Né Francesco né io avevamo alcuna esperienza in questo campo. Eravamo stati tra i presenti al pellegrinaggio di Assisi lo scorso anno; ma piuttosto come ospiti e osservatori.
Tornati a casa dissi a Francesco: “Organizza una specie di pic-nic ai Castelli con pochi ragazzi. Sarà una cosa abbastanza semplice, un gesto. Qualcosa bisogna fare: ormai hai accettato l’incarico, ma se cerchi di fare qualcosa di troppo complicato sarà un disastro e faremo una brutta figura”.
Francesco era molto indeciso. Eravamo in autunno. Le giornate erano corte e spesso pioveva. Ai Castelli è umido e non era il caso di portare i ragazzi, alcuni con salute fragile, nei boschi.
Così decidemmo di aspettare la primavera. In quel periodo, dovevamo andare a Loreto con tutta la famiglia. Mons. Capovilla ci accolse con molta ospitalità e Francesco approfittò di questa occasione per parlare di Fede e Luce.
Il vescovo rimase molto interessato di ciò che Fede e Luce faceva e forse proprio in quel momento nacque l’idea del pellegrinaggio a Loreto.
In seguito abbiamo parlato con i responsabili del gruppo del progetto del Pellegrinaggio, ed abbiamo cominciato a discutere dei vari dettagli: quante persone sarebbero state disposte ad andare, dove alloggiare, e così via.

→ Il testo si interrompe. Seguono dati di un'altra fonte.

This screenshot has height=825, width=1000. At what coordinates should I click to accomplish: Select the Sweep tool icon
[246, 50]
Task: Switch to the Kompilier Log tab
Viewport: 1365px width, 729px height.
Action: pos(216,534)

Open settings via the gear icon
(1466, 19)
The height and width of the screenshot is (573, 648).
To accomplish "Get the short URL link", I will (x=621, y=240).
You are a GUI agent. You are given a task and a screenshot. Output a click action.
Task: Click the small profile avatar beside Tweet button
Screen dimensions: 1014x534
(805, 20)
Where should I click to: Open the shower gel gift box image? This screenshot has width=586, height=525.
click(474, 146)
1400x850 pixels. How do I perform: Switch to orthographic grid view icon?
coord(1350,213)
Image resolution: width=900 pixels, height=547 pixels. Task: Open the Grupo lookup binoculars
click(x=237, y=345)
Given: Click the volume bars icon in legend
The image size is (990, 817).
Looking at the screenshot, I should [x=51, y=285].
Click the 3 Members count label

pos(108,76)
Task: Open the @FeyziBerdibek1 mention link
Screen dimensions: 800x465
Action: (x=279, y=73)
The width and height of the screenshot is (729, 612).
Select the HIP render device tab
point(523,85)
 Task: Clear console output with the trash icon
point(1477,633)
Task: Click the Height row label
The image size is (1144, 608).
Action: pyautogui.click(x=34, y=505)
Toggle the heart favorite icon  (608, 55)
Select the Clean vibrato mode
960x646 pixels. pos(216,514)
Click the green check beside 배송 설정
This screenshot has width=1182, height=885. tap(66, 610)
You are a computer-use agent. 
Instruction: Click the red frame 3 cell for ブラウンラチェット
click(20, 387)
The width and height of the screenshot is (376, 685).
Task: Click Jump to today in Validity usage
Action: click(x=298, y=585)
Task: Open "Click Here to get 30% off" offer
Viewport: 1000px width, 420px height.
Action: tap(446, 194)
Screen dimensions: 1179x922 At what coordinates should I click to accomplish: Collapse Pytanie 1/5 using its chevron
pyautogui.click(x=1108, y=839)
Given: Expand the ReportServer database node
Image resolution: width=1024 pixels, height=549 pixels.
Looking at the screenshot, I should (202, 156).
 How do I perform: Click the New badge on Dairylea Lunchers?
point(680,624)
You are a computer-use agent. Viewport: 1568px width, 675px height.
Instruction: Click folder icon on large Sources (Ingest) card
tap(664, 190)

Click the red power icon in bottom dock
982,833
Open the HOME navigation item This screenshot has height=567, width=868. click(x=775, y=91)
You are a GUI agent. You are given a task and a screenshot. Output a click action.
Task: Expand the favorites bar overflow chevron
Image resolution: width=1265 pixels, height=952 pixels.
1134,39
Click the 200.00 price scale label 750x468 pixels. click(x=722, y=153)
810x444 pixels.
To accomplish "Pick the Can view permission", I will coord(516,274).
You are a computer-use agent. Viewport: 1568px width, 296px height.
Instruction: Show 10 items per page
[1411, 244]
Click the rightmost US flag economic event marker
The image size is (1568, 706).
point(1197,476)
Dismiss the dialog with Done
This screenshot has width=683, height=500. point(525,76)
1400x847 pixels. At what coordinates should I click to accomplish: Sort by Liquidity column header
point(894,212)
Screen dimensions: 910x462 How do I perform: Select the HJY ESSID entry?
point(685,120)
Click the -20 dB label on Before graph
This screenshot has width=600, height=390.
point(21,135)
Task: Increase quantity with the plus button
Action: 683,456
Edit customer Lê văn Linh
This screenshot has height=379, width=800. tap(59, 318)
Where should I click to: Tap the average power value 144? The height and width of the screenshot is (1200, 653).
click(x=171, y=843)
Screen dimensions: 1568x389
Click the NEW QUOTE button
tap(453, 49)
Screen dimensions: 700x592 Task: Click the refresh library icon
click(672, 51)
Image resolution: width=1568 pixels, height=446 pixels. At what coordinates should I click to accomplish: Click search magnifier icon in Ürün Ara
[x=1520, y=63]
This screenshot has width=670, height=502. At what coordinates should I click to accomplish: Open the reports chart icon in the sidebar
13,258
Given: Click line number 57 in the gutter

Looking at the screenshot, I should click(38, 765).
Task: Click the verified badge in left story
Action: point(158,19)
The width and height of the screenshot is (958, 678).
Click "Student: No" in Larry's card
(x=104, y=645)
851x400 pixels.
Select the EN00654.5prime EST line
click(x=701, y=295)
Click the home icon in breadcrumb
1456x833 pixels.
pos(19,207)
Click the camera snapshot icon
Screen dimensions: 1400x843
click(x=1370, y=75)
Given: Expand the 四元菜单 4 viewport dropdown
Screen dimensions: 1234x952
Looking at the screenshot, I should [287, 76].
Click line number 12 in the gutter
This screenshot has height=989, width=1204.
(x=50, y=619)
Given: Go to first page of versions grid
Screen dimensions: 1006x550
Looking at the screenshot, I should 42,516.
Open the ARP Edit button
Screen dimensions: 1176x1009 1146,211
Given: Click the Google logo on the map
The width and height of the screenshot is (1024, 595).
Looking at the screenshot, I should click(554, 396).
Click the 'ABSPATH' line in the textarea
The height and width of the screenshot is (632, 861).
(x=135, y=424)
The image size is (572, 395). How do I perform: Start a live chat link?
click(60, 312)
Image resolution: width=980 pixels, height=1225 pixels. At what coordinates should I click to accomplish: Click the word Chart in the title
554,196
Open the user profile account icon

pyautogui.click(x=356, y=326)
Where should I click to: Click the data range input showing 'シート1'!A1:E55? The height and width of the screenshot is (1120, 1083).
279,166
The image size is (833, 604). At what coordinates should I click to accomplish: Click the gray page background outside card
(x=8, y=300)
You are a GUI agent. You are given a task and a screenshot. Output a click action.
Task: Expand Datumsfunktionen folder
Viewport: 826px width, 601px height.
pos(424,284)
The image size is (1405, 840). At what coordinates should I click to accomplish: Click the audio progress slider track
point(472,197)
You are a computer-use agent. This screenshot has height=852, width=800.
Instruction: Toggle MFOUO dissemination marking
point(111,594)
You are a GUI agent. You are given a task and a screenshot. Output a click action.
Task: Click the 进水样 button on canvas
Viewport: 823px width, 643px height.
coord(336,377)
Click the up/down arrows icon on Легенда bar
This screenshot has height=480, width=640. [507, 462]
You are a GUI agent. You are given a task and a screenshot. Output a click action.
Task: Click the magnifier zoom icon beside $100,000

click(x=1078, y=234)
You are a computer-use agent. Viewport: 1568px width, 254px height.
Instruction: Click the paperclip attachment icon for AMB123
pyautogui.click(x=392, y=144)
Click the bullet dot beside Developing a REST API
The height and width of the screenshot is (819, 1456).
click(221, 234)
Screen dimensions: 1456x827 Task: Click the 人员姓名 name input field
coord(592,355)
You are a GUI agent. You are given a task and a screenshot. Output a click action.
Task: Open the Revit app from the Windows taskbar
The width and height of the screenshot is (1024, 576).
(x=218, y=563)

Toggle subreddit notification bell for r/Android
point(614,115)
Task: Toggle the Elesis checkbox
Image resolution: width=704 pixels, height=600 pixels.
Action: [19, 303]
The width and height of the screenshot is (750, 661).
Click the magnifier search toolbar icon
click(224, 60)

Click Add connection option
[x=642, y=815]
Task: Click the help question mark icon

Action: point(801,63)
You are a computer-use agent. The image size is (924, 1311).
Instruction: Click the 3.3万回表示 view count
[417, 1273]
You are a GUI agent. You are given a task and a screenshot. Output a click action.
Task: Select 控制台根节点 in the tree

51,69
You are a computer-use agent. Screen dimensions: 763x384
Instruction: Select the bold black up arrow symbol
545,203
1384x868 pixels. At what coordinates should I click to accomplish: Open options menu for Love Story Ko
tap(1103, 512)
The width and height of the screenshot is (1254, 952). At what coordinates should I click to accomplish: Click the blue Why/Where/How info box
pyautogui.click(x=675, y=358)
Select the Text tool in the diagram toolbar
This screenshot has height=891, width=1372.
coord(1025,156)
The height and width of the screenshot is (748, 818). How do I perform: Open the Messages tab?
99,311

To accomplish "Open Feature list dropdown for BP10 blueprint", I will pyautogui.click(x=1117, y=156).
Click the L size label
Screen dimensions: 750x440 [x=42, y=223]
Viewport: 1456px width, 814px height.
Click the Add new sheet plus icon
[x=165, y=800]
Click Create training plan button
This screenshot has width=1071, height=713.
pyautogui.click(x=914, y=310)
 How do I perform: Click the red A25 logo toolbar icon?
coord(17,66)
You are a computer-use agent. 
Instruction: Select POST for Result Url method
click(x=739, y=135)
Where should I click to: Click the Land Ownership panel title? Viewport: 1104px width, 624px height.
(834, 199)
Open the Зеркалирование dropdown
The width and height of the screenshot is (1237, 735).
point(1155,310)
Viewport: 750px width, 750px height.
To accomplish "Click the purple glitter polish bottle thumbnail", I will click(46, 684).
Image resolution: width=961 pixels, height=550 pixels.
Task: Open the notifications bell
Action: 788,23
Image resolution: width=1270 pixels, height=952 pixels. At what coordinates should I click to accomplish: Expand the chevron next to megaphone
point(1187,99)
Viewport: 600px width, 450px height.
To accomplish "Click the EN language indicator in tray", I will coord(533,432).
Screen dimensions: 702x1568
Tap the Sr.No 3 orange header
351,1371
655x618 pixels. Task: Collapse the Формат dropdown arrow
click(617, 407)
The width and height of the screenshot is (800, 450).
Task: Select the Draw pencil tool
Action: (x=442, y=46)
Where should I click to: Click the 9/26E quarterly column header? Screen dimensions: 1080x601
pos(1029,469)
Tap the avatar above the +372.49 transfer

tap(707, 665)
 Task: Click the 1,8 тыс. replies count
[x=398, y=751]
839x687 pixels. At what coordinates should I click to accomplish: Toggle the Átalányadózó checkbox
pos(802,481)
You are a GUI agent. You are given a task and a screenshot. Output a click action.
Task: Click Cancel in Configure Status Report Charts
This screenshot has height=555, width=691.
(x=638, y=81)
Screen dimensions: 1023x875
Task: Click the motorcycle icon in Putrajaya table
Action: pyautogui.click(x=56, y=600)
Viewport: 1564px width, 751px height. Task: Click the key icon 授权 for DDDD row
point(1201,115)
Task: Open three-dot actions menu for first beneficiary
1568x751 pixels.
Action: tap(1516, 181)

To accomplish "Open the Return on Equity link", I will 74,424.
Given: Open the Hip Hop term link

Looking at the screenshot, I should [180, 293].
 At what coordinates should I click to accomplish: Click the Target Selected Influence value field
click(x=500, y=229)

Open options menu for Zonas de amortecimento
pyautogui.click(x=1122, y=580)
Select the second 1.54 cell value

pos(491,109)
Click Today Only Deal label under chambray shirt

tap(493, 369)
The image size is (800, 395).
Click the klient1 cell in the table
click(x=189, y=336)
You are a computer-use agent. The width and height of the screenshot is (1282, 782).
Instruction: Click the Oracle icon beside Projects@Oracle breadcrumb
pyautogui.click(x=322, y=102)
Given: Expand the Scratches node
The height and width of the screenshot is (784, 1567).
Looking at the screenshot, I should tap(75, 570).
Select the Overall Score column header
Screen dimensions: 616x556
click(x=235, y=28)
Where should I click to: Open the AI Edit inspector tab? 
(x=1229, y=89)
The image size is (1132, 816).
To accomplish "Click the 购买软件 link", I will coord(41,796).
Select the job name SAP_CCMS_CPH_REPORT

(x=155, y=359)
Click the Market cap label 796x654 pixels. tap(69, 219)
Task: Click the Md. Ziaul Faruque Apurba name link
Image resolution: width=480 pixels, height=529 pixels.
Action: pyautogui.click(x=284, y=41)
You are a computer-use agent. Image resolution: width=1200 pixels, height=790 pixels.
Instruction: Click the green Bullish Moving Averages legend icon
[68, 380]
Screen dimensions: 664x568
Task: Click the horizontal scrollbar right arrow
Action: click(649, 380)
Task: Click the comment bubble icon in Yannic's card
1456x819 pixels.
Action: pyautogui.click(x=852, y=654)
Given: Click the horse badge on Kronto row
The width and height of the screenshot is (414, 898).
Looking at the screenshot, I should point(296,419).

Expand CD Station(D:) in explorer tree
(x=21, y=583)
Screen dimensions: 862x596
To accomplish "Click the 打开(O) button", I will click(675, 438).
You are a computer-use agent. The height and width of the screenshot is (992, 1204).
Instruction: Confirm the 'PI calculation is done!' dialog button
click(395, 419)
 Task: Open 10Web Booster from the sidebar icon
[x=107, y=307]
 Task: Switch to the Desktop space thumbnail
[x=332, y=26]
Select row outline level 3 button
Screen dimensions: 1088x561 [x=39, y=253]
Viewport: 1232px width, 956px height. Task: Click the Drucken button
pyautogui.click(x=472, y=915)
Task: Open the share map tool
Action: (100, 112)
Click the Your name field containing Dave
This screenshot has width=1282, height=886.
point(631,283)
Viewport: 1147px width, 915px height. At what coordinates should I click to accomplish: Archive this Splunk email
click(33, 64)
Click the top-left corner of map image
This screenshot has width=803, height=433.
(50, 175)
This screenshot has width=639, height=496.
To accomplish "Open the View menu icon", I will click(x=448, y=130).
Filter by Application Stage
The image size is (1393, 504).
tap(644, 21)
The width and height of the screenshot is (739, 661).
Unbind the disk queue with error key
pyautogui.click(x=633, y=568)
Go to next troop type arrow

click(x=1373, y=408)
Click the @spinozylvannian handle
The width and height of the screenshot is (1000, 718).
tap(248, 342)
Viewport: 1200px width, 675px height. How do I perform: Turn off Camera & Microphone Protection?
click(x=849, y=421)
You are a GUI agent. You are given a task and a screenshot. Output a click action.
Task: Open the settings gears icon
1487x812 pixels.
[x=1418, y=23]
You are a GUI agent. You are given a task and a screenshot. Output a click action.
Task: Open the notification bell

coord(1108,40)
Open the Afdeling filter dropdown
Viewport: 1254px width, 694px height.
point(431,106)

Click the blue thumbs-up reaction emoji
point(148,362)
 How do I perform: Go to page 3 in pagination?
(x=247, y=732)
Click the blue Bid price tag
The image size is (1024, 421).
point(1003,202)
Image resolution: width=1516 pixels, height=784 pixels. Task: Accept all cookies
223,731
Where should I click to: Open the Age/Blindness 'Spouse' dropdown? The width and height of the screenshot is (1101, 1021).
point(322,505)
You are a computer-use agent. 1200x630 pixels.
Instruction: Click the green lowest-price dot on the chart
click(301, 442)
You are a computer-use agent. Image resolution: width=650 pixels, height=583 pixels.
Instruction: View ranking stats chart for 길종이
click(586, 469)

Piano piano abbiamo cominciato a dividere le varie responsabilità. Non avevo alcuna idea di quanto lavoro ci sarebbe stato da fare, e quante persone dovevano impegnarsi per la buona riuscita del pellegrinaggio sia prima che durante, da chi doveva far conoscere l’iniziativa, a chi doveva preparare il programma organizzare i giochi… fino al responsabile dei 150 vasetti da dipingere per dare un ricordo ai partecipanti.
Eravamo in tutto 135 persone: 50 provenienti da Parma, 7 dalla Francia, 2 dall’Inghilterra e gli altri da Roma. Circa un terzo erano handicappati e molti di questi erano casi gravi, alcuni eccezionalmente gravi e ne parlerò in seguito.
Avevamo prenotato l’intero albergo “Casa S.Francesco” e bisogna dire che tutto il personale ci ha accolto con una gentilezza ed una pazienza unica.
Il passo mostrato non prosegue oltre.